This lab will introduce you to reasoning about correctness in the presence of crashes, by implementing and proving correctness of a crash-safe log.
To get started, commit your work in the class repo locally and run git pull to merge in the new lab. Run make to compile the starter code for the lab.
We have specified what we expect from a crash-safe in src/Lab3/LogAPI.v. We recommend that you start by reading those definitions. Your implementation will run on top of a regular disk, as defined in src/Common/OneDiskAPI.v, the same disk interface that you implemented in lab 2 on top of the bad-block disk.
The implementation of a log typically works by storing a block header at some fixed address (e.g., zero) and the actual logged data blocks (e.g., at addresses following the header). The number of valid blocks in the log is typically stored in the header itself.
Your implementation will all be in src/Lab3/LogImpl.v. This time, we've provided almost no starter code. Your job is to implement all of the procedures required by the log API, define the abstraction relation, and prove your implementation correct.
Submission for this lab is split into three parts:
Lab 3A: For this part, you'll implement the API (init, get, append, reset, and recover); define the abstraction relation (abstr); and prove the abstraction examples (abst_*_ok).

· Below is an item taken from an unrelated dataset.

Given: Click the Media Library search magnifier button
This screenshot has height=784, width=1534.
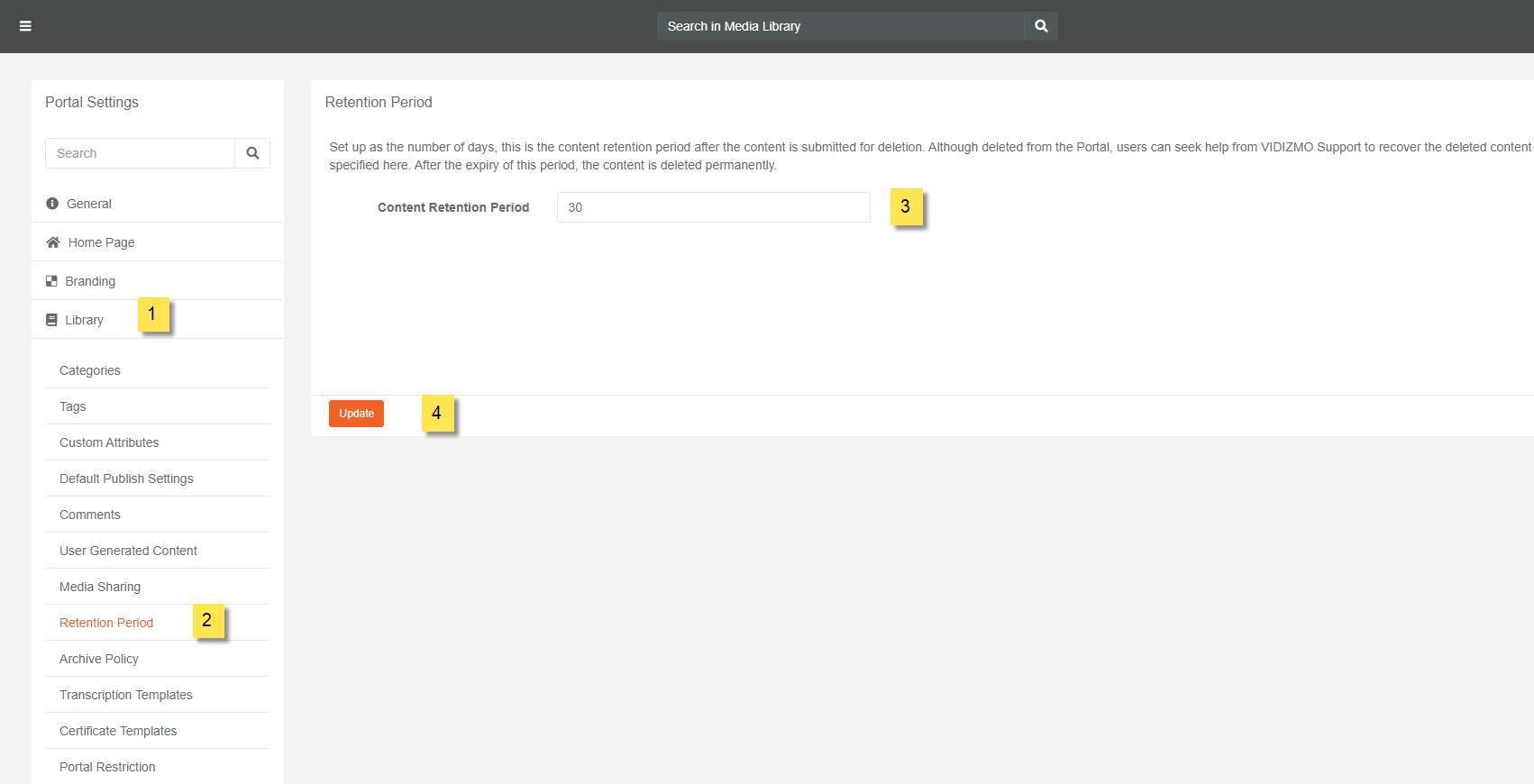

Recall that the lab infrastructure provides you with loop combinators, foreach and for_range, which you can find in src/Spec/Loop.v. You should use them whenever you are iterating over items (either lists or block numbers) in your implementation, so that you can use their associated specs in your proofs.
Note that this time you'll need to figure out how to do the implementation and how the abstraction relation should work entirely on your own. We suggest that you write additional examples to check if your abstraction relation makes sense.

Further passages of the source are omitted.